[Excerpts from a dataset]
───

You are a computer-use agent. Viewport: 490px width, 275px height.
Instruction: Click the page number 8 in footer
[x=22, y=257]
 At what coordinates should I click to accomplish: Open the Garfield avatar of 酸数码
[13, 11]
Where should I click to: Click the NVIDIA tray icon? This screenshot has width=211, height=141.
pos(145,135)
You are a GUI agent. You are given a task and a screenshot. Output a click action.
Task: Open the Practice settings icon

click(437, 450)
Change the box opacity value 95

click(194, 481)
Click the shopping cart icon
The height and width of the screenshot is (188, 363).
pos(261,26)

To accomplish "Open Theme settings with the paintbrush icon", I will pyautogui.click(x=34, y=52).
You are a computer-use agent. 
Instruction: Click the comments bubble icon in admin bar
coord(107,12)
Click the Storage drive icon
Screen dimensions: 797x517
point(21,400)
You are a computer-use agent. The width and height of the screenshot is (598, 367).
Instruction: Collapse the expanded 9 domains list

───

_ASSIGNED TASK_.
Write out exactly those lines running from the line with "You are a GUI" to the end of the data above, the first and last included.

_TASK SOLUTION_.
You are a GUI agent. You are given a task and a screenshot. Output a click action.
Task: Open the Practice settings icon

click(437, 450)
Change the box opacity value 95

click(194, 481)
Click the shopping cart icon
The height and width of the screenshot is (188, 363).
pos(261,26)

To accomplish "Open Theme settings with the paintbrush icon", I will pyautogui.click(x=34, y=52).
You are a computer-use agent. 
Instruction: Click the comments bubble icon in admin bar
coord(107,12)
Click the Storage drive icon
Screen dimensions: 797x517
point(21,400)
You are a computer-use agent. The width and height of the screenshot is (598, 367).
Instruction: Collapse the expanded 9 domains list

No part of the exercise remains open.